With regard to the current state of the peace process, he said: "There is a dangerous thing going on in the peace process of treating human rights like they are a concession. You have all heard that discussion and it is one of the most pernicious things that has been an interference in the peace process and in actually implementing various kinds of agreements that are part of the Good Friday Agreement in respect of the creation of human rights institutions and protections."

However, "it doesn't get discussed when considering to have an assembly or not to have an assembly; will the executive survive, will it be collapsed, what will happen in the next election. People saying that these [human rights] parts of the agreement have to be implemented are often seen as missing the point."

But, he said, it was missing the point to ignore that human rights are at the core of the whole conflict. "When people look back and think why didn't this problem get solved before it went into the ditch of the Troubles, they might just take a step back and remember that people stood up and marched and laid out very moderate sets of human rights. Officials said 'later'."

There was, he said, "a basic failure to recognise that you cannot keep total control with force. You can only work with people through means of respect and dignity, rights and democracy.

"No one should forget that history and leap ahead to political institutions in the electoral sense. They are important, they are part of human rights; the right to participate, to vote, to be represented by the people of your choice. But the right to be protected from the abuse of the majority and the state are equally important, as is the right to be treated equally and fairly by the authorities, regardless of who is in power.
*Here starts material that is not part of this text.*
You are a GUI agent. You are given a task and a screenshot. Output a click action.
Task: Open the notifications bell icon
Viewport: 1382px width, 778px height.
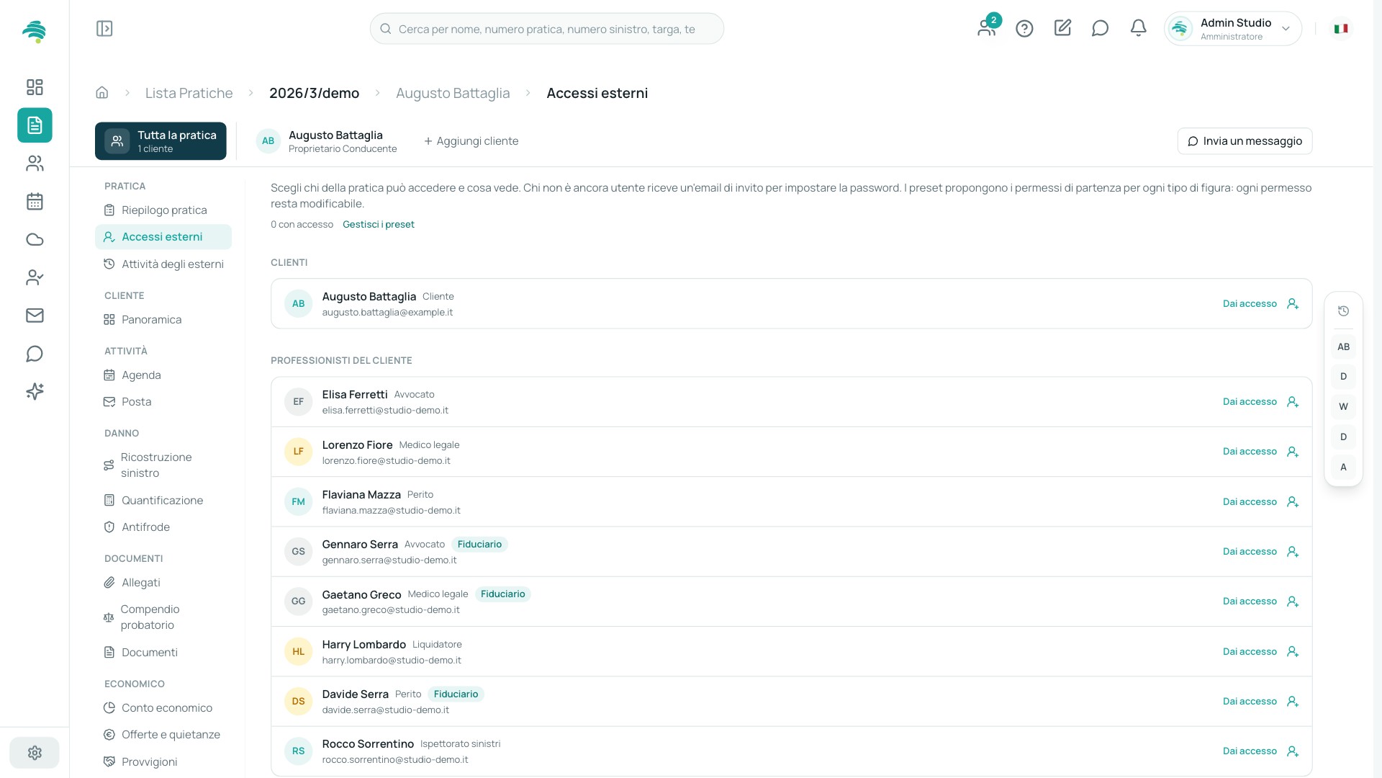pyautogui.click(x=1138, y=28)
There will not be a successful end to the peace process if those things are ignored.

"The current state of affairs is like a soap opera. For an outsider it is a little hard to understand when you see something that would have to be described as progress and its always in crisis because it seems to be from one view or another to be failing. I am an optimist with respect to the process but I'm not Pollyanna. People can wreck it if they really set out to do that, but it has an inherent sense to it, an inherent justice to it, an inherent positive sum for all communities to it. So it shouldn't fail."